2021年に誕生した7人組ボーイズグループ「BE:FIRST(ビーファースト)」。昨年末には『NHK紅白歌合戦』に出演を果たし、日本のボーイズグループのシーンを引っ張る存在となっている。
そんな彼らのオーディションから現在に至る集大成ともいえる映画『BE:the ONE』が、8月25日から全国で公開される。本稿では最速試写会で『BE:the ONE』を観たライターの坂井彩花が、その魅力を紹介していく。
目次
BE:FIRST、デビューからの濃密な2年間を総括
社会現象となったオーディション番組『THE FIRST』によって結成されたボーイズグループ、BE:FIRST。2022年には「日本3大フェス」と呼ばれる『ROCK IN JAPAN FESTIVAL』『SUMMER SONIC』『FUJI ROCK FESTIVAL』に出演し、年末には『NHK紅白歌合戦』にも出場。

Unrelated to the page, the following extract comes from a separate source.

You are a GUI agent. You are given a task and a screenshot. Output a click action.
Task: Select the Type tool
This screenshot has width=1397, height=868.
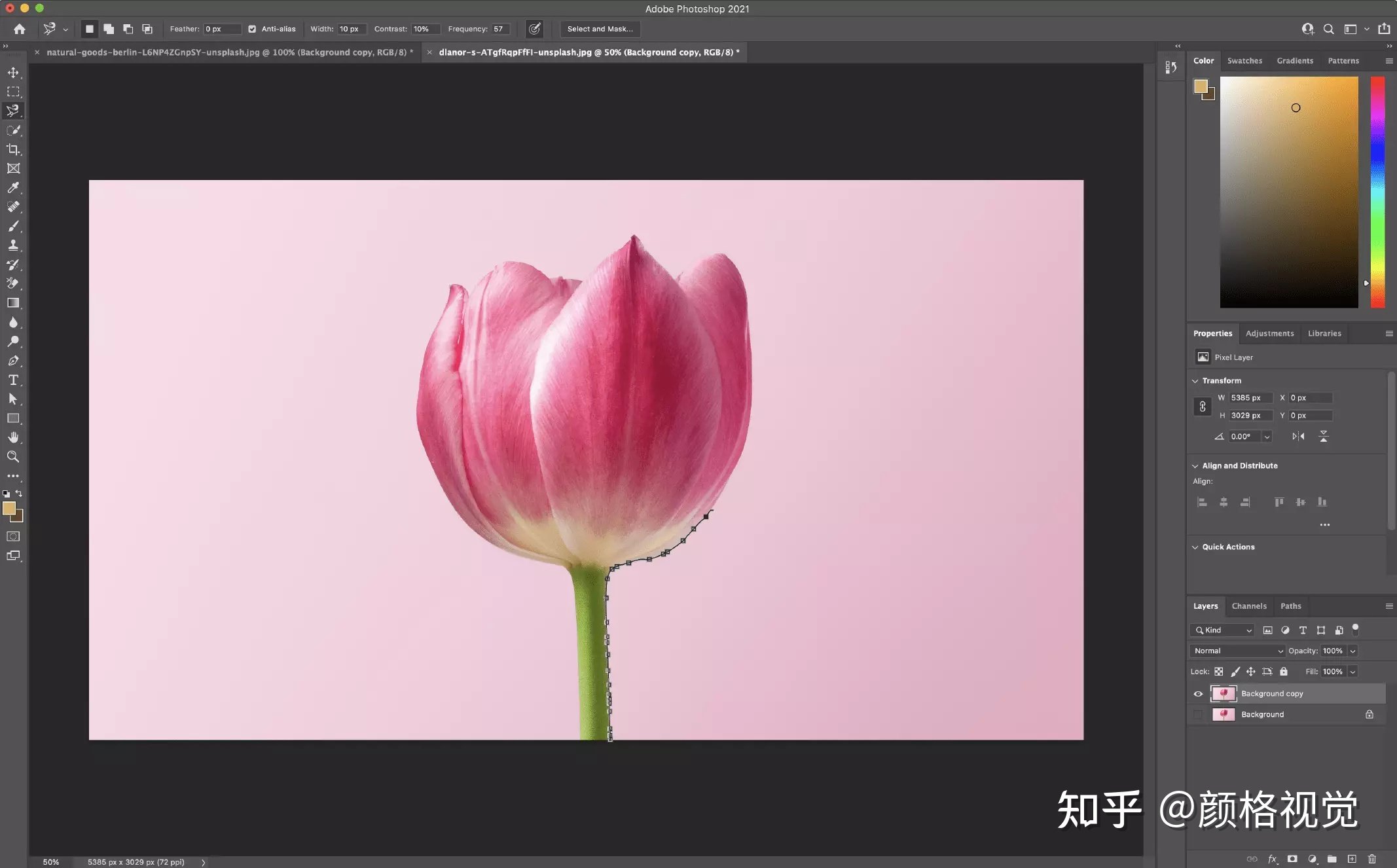[x=13, y=379]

堂々たる功績は出演歴だけでなく、デビュー曲「Gifted.」は各種音楽チャートで40冠を獲得し、2023年の第1弾配信シングルとなった「Boom Boom Back」でも「Billboard JAPAN総合ソング・チャート JAPAN HOT100」で1位を獲得するなど躍進をつづけている。
そんな彼らのオーディションから現在に至るまでの軌跡が映画化された。タイトルは『BE:the ONE』。BE:FIRSTのプレデビュー曲「Shining One」のワンフレーズであり、さらに1stアルバム『BE:1』も彷彿とさせる。
「デビュー2年目にしてライブドキュメンタリー映画は時期尚早ではないか」といった声も聞こえてきそうだが、“チームBE:FIRST”が歩んできた濃密な時間を考えると、そんなこともないだろう。なにせBE:FIRSTにとって、これまでの2年間で積み上げた実績は序章に過ぎない。ここからのさらなる飛躍を加味すると、始まりの物語を総括しておくのは賢明だ。本稿では最速試写会で観た内容を踏まえ、映画『BE:the ONE』の魅力に触れていきたい。
3パートで構成された映画『BE:the ONE』
映画本編は、国立代々木競技場第一体育館にて開催された『BE:FIRST 1st One Man Tour “BE:1” 2022-2023』東京公演のライブパフォーマンスを中心に構成。曲間にインタビューやビハインド映像を挟みながら、「BE:GIN」「BE:AT」「BE:STY」といった3つのパートで展開されていく。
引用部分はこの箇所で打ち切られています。